### Tâches à réaliser
1. Traduisez en anglais la phrase suivante de l'extrait choisi : « Son instinct, fruit de quatre déploiements en tant qu'officier de l'armée en Irak et en Afghanistan, s'est immédiatement manifesté. »
2. Rédigez la suite du récit sur l'intervention de Richard M. Fierro au Club Q, en reprenant après la dernière phrase citée.

### Extrait choisi

☆ ☆ ☆ ☆

(COLORADO SPRINGS, Colorado) Richard M. Fierro était attablé au Club Q avec sa femme, sa fille et des amis samedi, en train de regarder un spectacle de drag, lorsque l’éclair inattendu d’un coup de feu s’est déclenché dans la boîte de nuit. Son instinct, fruit de quatre déploiements en tant qu’officier de l’armée en Irak et en Afghanistan, s’est immédiatement manifesté. Il s’est dit : « Défends-toi. »

Lors d’une entrevue à son domicile, où sa femme et sa fille se remettaient toujours de leurs blessures, M. Fierro, 45 ans – qui a quitté l’armée en 2013 en tant que major, selon les dossiers militaires –, a décrit avoir foncé dans le chaos de la boîte de nuit, s’être attaqué au tireur et l’avoir battu avec sa propre arme.

« Je ne sais pas exactement ce que j’ai fait, je suis juste passé en mode combat », a dit M. Fierro en secouant la tête. « Je sais juste que je dois tuer ce type avant qu’il ne nous tue. »

☆ ☆ ☆ ☆

### Entrées affichées
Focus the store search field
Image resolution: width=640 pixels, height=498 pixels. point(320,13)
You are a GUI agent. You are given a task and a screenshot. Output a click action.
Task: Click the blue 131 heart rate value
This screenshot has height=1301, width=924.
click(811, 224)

☆ ☆ ☆ ☆

### Réponses dans l'ordre
1. His instinct, the product of four deployments as an army officer in Iraq and Afghanistan, kicked in immediately.

2.
Les autorités détiennent Anderson Lee Aldrich, 22 ans, accusé d’avoir tué 5 personnes, et affirment que 18 autres personnes ont été blessées lors d’un carnage dans le bar qui n’a duré que quelques minutes. Le bilan aurait pu être beaucoup plus lourd, ont déclaré les autorités dimanche, si les clients du bar n’avaient pas arrêté le tireur.

La description par M. Fierro de ce qui s’est passé au Club Q correspond étroitement aux récits de la police, des autorités municipales et des propriétaires de la boîte de nuit, qui ont visionné les images de sécurité du massacre. Lorsqu’on leur a montré une photo de M. Fierro lundi, Nic Grzecka, un des propriétaires du bar, a déclaré qu’il ressemblait à l’homme qui a maîtrisé le tireur.

« Je ne connais même pas son nom, a déclaré M. Grzecka. J’aimerais vraiment le rencontrer. »

PHOTO DANIEL BRENNER, NEW YORK TIMES

Le Club Q, à Colorado Springs

Lorsque la fusillade a commencé, M. Fierro a dit qu’il s’est jeté par terre, entraînant un ami avec lui. Alors que les balles fusaient, il a vu le tireur se déplacer dans le bar vers une porte menant à une terrasse où des dizaines de clients s’étaient enfuis. M. Fierro, qui a servi dans l’armée pendant 15 ans, a traversé la pièce en courant, a attrapé le tireur par une poignée à l’arrière de son gilet pare-balles, l’a projeté au sol et a sauté sur lui.

« Est-ce qu’il tirait à ce moment-là ? Était-il sur le point de tirer ? Je ne sais pas, a déclaré M. Fierro. Je savais juste que je devais l’abattre. »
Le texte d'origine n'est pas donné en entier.